Dans L'Art de raconter, Dominique Fernandez, dernièrement élu à l'Académie française, fait l'éloge du roman à travers une longue fresque dédiée à ceux qui l'ont le mieux servi. On y retrouve l'Arioste, Alexandre Dumas, Daniel Defoe, Stevenson, Dostoïevski, Dickens, Stendhal, Georges Simenon et tant d'autres. Mais avant de dédier un chapitre à chacun de ces grands romanciers, Dominique Fernandez explique pourquoi le roman représente l'expression la plus achevée de l'art de raconter.
Dans un chapitre liminaire intitulé "Le Mentir/vrai", il met le lecteur en garde face au risque d'égarement de nos sens et de notre intelligence nous amenant à confondre vérité et réalité.
"Raconter", écrit-il, "ne consiste pas à reproduire la réalité, mais à mentir sur la réalité ; à retrouver, derrière ce qu'on croît être la réalité, la vérité des êtres et des choses." (1)

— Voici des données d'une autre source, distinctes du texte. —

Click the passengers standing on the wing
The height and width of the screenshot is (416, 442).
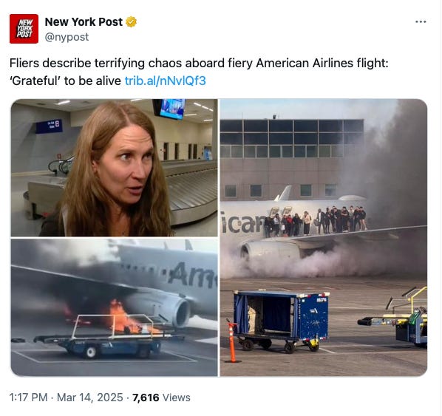pyautogui.click(x=315, y=221)
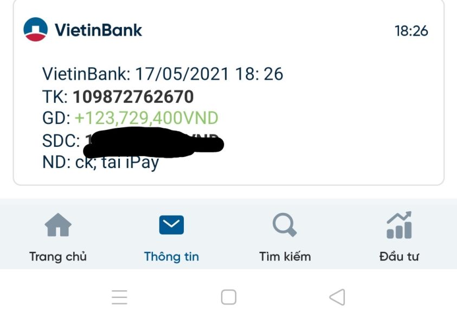This screenshot has width=457, height=325.
Task: Tap the VietinBank sender name
Action: click(98, 30)
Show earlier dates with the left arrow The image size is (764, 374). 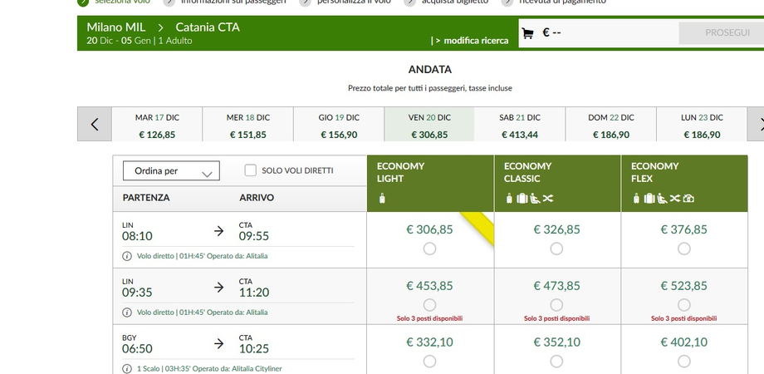(x=95, y=125)
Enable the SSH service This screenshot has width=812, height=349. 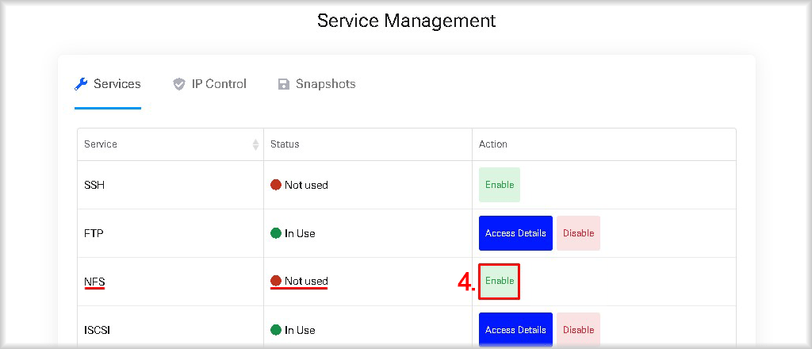point(500,185)
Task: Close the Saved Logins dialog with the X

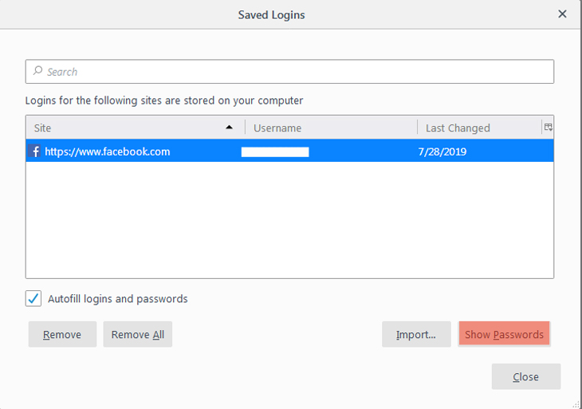Action: tap(562, 14)
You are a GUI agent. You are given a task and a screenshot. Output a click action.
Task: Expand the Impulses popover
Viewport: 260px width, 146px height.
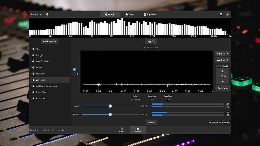pyautogui.click(x=223, y=53)
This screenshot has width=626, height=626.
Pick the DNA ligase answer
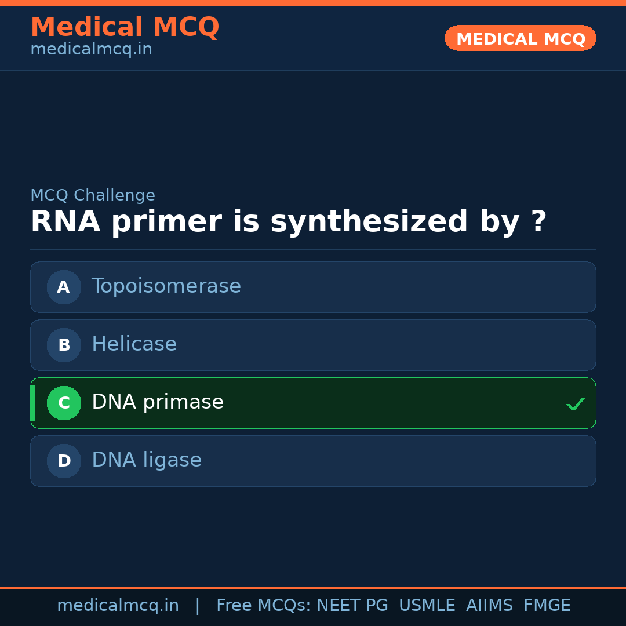point(147,460)
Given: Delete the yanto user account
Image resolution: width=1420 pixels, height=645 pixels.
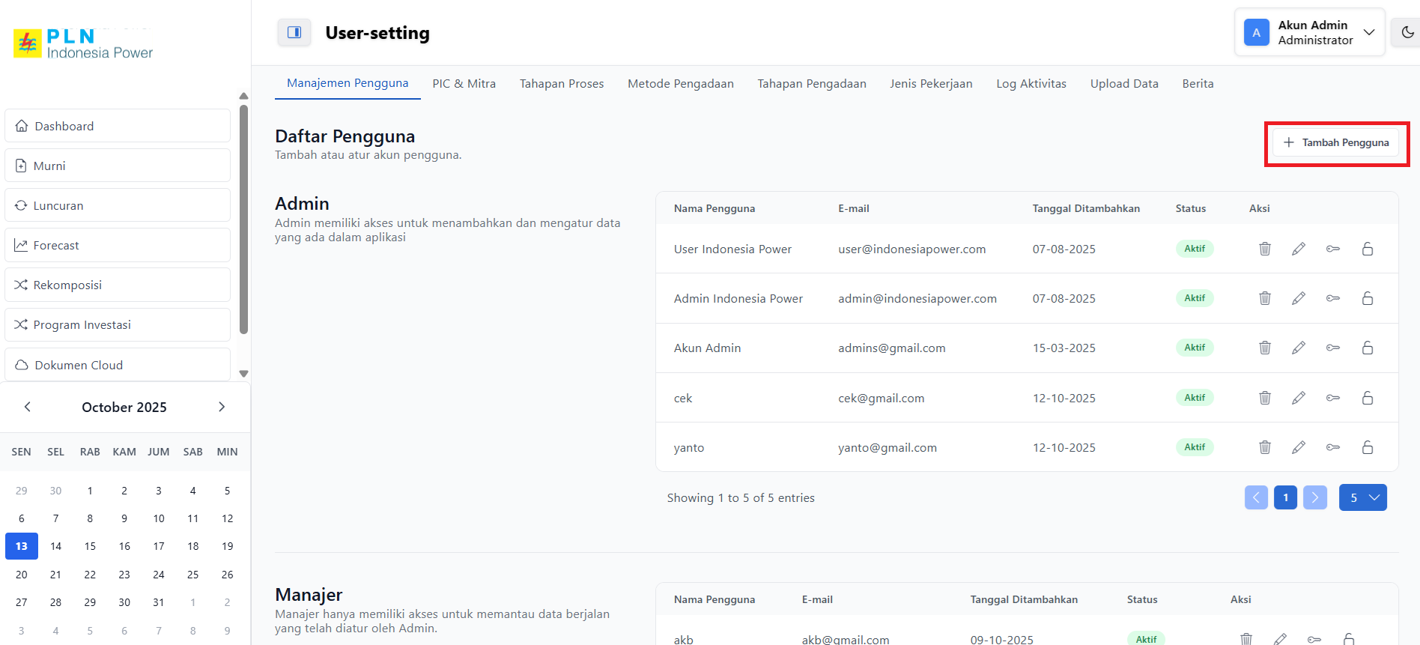Looking at the screenshot, I should (x=1264, y=447).
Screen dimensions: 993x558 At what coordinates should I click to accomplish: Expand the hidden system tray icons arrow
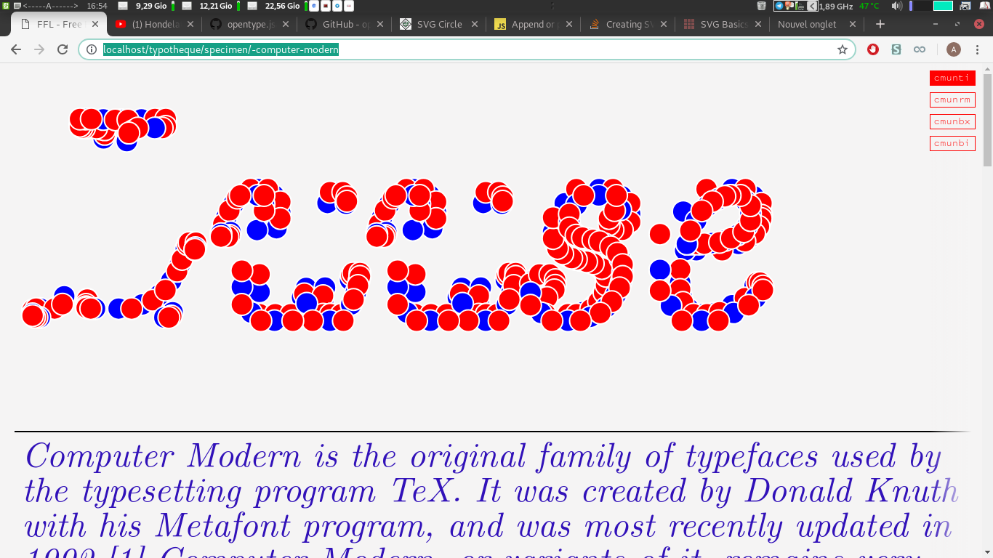pos(812,6)
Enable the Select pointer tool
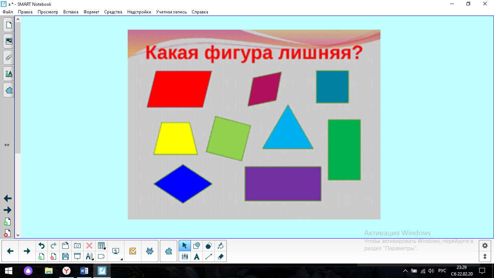 (x=185, y=246)
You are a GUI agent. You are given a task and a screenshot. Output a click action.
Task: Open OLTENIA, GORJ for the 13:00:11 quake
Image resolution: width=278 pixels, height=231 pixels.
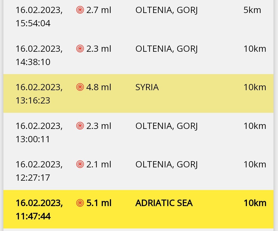click(166, 126)
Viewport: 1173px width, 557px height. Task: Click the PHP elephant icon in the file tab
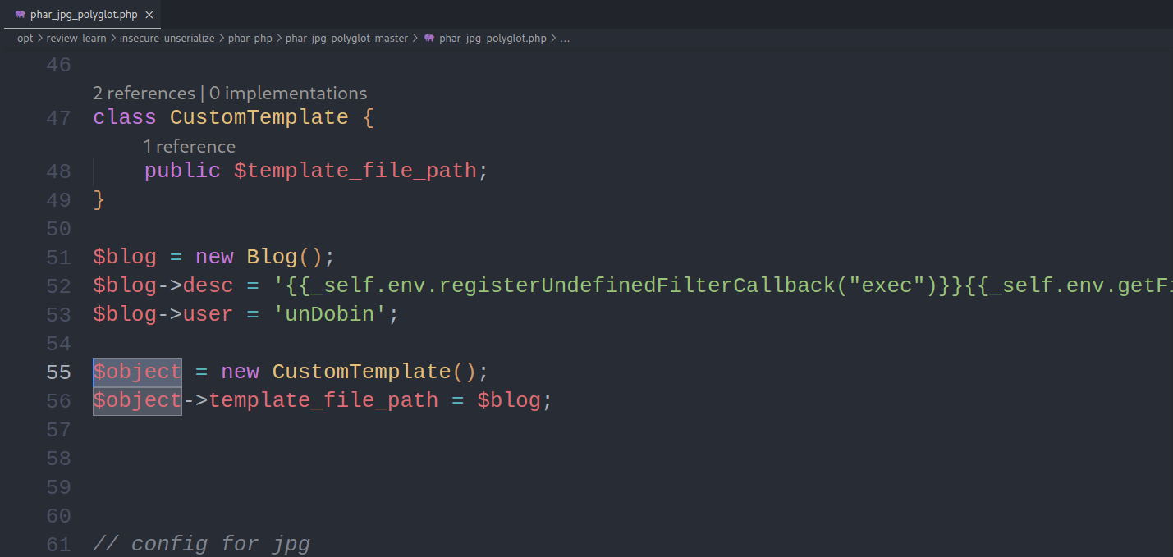pos(20,15)
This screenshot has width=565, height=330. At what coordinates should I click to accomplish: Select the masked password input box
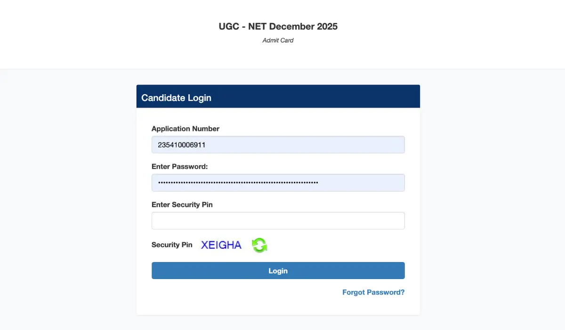278,182
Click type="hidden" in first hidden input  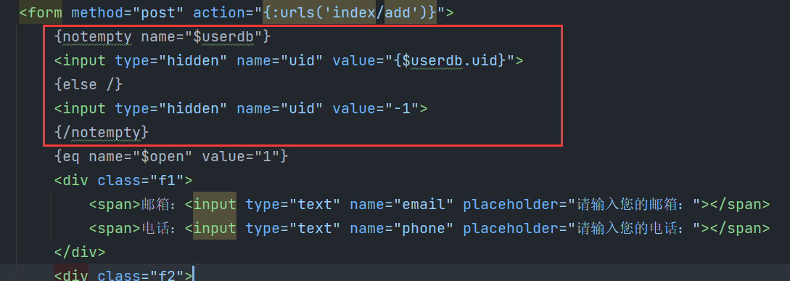tap(170, 60)
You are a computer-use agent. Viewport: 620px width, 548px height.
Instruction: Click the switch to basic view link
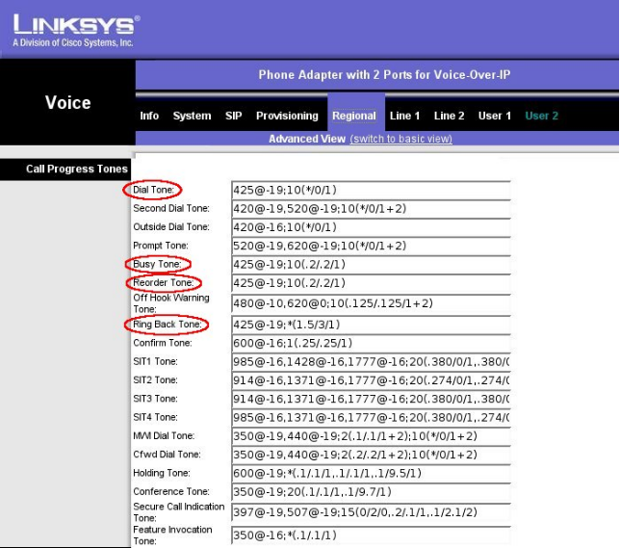click(400, 139)
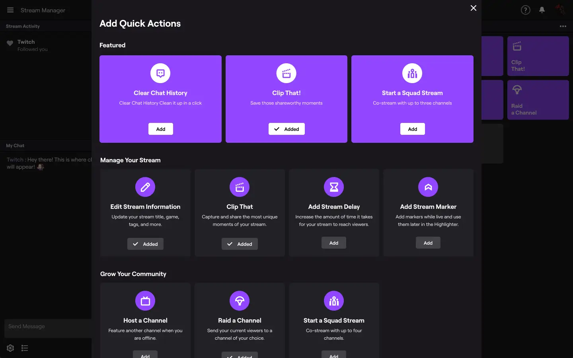Click the Send Message input field

pyautogui.click(x=48, y=326)
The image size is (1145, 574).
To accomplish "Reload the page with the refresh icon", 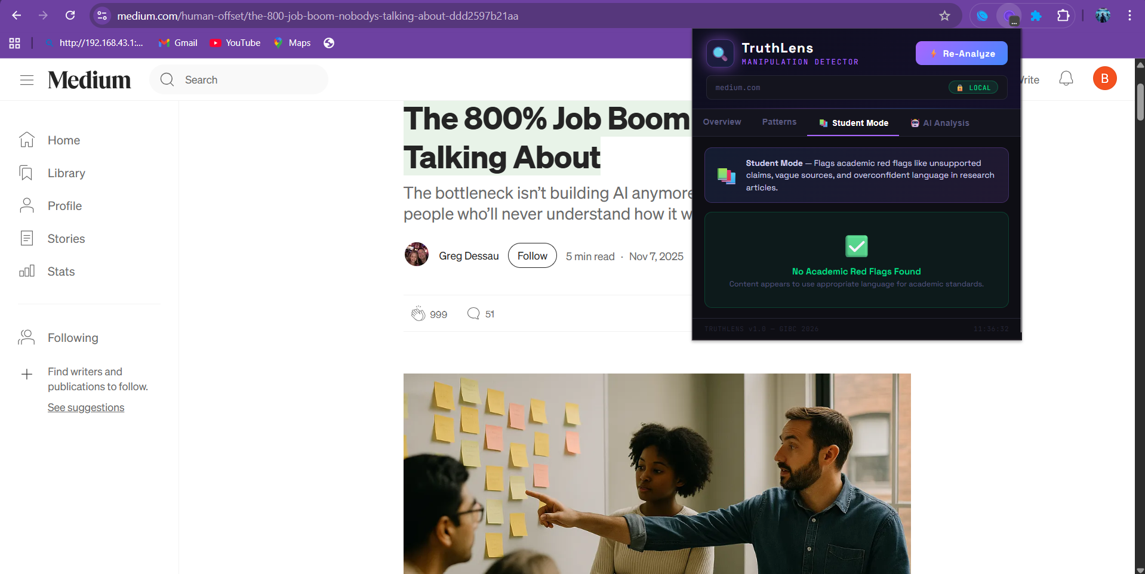I will [x=70, y=16].
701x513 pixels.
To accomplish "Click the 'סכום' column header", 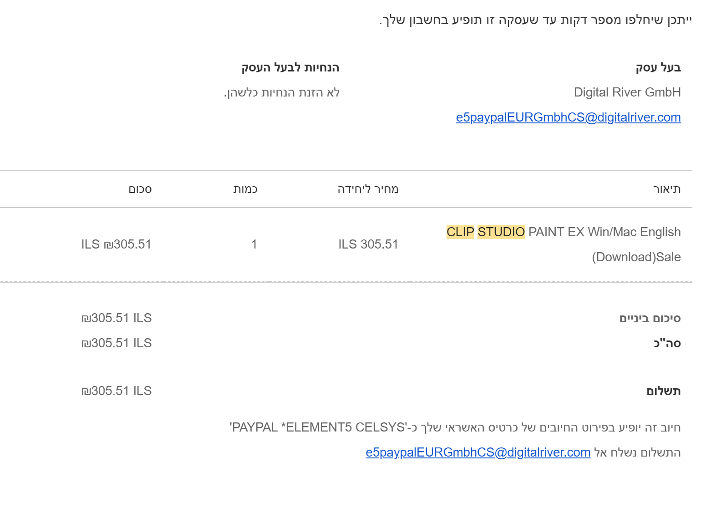I will [x=140, y=189].
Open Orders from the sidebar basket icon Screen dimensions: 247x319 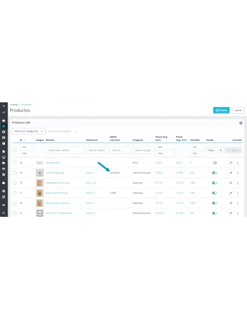pos(4,120)
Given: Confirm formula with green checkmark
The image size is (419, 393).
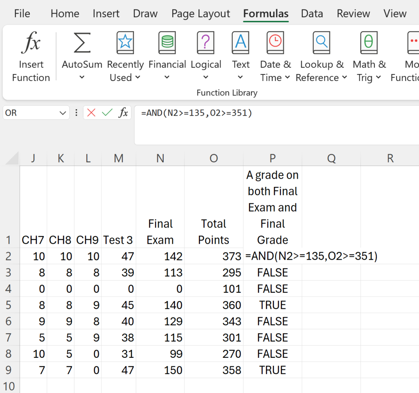Looking at the screenshot, I should tap(107, 113).
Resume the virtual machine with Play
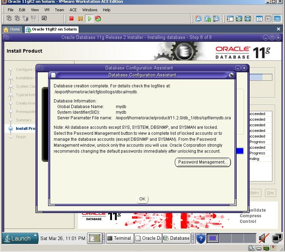The width and height of the screenshot is (285, 252). [90, 19]
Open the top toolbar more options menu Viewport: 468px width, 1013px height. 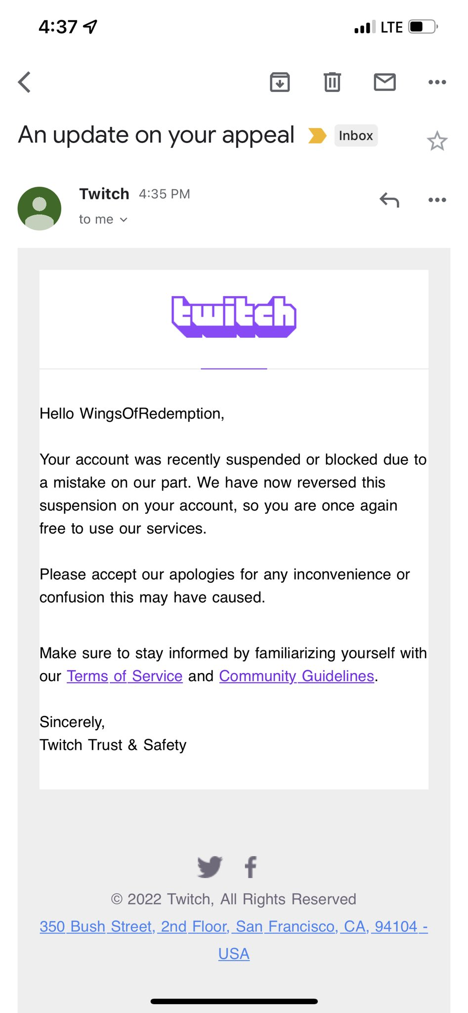pos(437,82)
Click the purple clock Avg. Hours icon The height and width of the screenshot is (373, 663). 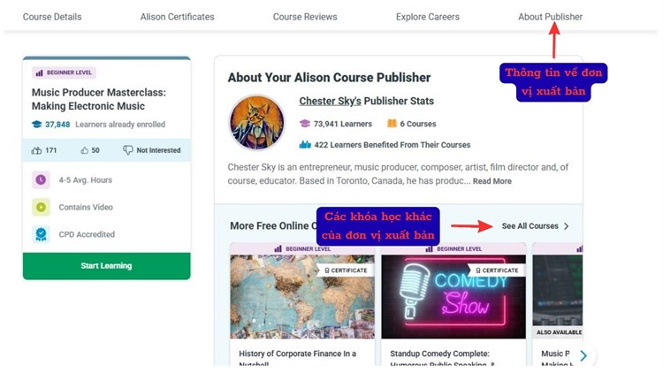coord(41,179)
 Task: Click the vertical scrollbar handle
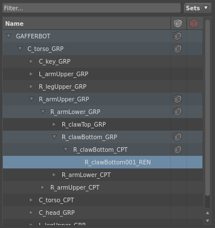tap(208, 107)
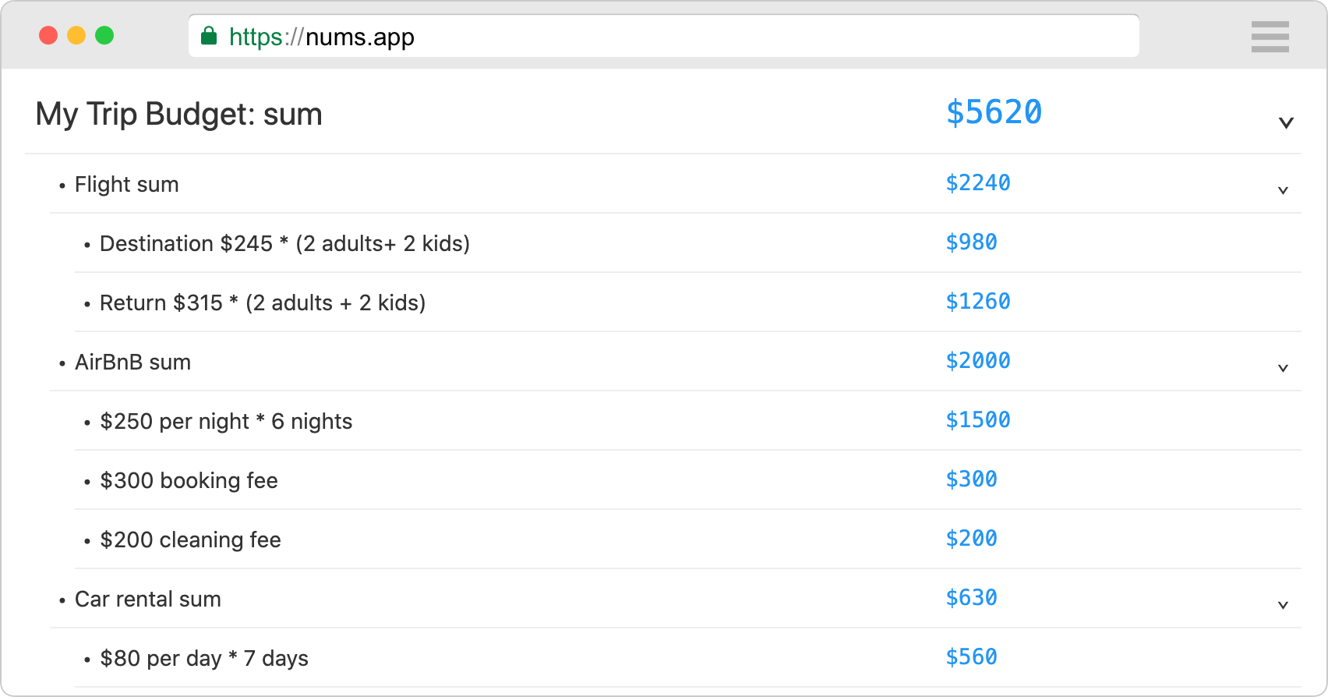The image size is (1328, 697).
Task: Click the bullet icon beside AirBnB sum
Action: (x=62, y=363)
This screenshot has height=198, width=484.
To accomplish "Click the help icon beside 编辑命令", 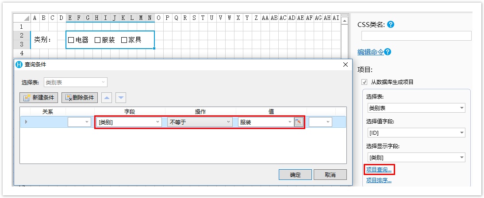I will 388,52.
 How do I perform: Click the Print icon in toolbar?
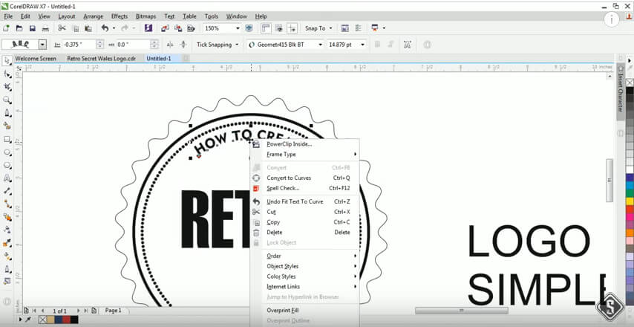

Cette opposition entre réalité & vérité m'a troublé. D'autant que je l'ai retrouvée presque mot pour mot dans un autre roman (délicieux !) de Frédérique Deghelt qui m'avait été conseillé par mes libraires préférées, Nathalie et Elisabeth : La vie d'une autre. Un de ses personnages, Lucas, metteur en scène au théâtre, y affirme :
"On ne peut pas faire semblant au théâtre. Le public y croit parce que les comédiens sont authentiques. Ce qui se passe entre deux personnages, ce n'est pas la réalité, c'est la vérité."
Plus loin, le même Lucas rajoute : "Ce qu'on écoute entre les sons, ce sont les silences qui servent à entendre les pensées."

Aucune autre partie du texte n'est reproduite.